With a career spanning almost 30 years it is a fairly safe assumption that both fans and critics alike are highly unlikely to be swayed from their stance regarding this most distinctive and divisive of artists. Given this clear demarcation between the two camps, Morrissey, it seems, will not be winning over too many of his detractors with his new release 'Years of Refusal'. It is, however, sure to delight those well-established followers, as this is undoubtedly the greatest achievement of his solo career, which is some feat, considering its wonderfully grandiose predecessor 'Ringleader of the Tormentor' (2005). With 'Years of Refusal' though, Morrissey sounds reinvigorated, writing and singing with a newfound sense of urgency. Of course, the usual themes of love and death, dominate, but it is the refreshed manner by which he tackles them this time around, that make 'Years of Refusal' such a success. While 'Ringleader of the Tormentors' opted for grandeur and epic exposition, 'Years of Refusal' favours short, sharp explosions of punk influenced energy. Album opener `Something is Squeezing My Skull' acts as a perfect indicator of what's to come, with `One Day Goodbye Will be Farewell' and single `All You Need is Me' also demonstrating the immediacy of the record.

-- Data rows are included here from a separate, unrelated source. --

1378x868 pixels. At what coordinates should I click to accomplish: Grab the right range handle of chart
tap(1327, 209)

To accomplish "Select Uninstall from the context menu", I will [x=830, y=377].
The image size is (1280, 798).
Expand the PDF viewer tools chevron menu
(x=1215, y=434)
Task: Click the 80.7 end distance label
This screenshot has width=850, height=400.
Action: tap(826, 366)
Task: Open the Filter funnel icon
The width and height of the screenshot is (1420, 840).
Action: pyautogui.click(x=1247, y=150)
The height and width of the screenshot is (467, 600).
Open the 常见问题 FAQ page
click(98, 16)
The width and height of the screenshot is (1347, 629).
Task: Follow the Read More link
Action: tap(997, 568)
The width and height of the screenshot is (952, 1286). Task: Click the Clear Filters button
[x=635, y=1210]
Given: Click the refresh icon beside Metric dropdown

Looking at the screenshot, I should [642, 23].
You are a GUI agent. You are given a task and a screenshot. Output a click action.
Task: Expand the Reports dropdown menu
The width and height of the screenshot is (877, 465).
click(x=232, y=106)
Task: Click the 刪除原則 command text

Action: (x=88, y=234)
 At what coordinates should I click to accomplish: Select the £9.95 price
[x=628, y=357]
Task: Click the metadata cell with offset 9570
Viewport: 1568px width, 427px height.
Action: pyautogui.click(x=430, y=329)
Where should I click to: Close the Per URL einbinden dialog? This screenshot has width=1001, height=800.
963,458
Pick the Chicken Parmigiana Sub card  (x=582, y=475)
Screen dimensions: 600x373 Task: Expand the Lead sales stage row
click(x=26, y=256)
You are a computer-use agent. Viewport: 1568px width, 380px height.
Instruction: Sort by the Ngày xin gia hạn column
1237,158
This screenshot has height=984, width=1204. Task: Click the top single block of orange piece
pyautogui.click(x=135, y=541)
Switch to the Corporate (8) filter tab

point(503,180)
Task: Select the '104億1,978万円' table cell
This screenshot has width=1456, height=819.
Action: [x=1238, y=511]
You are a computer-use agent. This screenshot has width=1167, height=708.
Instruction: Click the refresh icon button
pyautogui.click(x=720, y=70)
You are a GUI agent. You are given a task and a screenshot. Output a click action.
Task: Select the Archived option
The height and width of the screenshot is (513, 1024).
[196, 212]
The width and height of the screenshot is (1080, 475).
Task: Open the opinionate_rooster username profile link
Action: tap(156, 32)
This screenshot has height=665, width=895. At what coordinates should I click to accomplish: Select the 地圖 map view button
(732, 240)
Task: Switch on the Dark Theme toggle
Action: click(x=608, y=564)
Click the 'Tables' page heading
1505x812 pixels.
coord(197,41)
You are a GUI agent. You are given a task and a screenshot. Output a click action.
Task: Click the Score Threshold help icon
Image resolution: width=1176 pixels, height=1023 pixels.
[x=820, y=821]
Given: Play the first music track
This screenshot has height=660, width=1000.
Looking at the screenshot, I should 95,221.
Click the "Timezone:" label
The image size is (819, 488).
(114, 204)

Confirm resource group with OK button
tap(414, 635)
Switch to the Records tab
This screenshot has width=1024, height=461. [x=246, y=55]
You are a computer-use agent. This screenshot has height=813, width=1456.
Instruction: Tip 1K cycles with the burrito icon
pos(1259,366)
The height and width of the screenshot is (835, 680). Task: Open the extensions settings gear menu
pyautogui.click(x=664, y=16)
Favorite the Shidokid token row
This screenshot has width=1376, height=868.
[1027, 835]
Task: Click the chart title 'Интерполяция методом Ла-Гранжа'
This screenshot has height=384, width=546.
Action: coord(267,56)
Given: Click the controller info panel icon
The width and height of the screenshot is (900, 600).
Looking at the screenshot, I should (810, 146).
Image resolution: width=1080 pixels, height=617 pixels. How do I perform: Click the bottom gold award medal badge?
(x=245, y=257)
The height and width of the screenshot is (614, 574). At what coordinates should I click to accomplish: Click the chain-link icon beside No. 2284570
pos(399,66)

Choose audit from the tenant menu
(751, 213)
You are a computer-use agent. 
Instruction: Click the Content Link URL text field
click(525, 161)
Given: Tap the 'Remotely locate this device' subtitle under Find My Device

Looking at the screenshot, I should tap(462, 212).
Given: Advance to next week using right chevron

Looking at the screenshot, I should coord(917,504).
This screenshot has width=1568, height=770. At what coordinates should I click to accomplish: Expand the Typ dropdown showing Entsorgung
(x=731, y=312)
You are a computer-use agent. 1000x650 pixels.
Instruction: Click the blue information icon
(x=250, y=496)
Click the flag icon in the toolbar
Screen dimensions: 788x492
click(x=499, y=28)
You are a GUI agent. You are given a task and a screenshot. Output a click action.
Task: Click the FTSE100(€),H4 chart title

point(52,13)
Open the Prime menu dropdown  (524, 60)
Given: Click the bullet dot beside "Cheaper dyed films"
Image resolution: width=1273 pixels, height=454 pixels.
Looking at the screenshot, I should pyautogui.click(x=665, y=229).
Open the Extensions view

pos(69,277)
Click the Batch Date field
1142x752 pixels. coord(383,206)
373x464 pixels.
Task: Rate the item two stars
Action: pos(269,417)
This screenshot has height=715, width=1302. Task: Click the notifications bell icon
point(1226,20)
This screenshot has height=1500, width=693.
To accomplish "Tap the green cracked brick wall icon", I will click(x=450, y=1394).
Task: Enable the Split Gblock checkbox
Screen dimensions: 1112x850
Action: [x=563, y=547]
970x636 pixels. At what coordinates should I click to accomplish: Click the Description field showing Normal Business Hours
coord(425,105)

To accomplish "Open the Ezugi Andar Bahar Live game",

Morrissey also treads new ground with the sublime `When Last I Spoke to Carole', employing a Mexican, mariachi tone, densely layered with brass and acoustic guitars. Furthermore, Morrissey's vocal capabilities appear to be developing even further, rather that diminishing with age, reaching previously unheard levels in range on the embittered ballad `It's Not Your Birthday Anymore'. `Black Cloud', one of the album's many highlights, is also notable for its beautifully delivered vocal performance.
While it may seem certain that as long as Morrissey is writing and recording new material he won't be deviating too far from those familiar subjects so frequently at the heart of his lyrics, Years of Refusal is surely evidence that not only does he remain one of the most important artists of both the past and the present, but that there is still potential for greater things to come.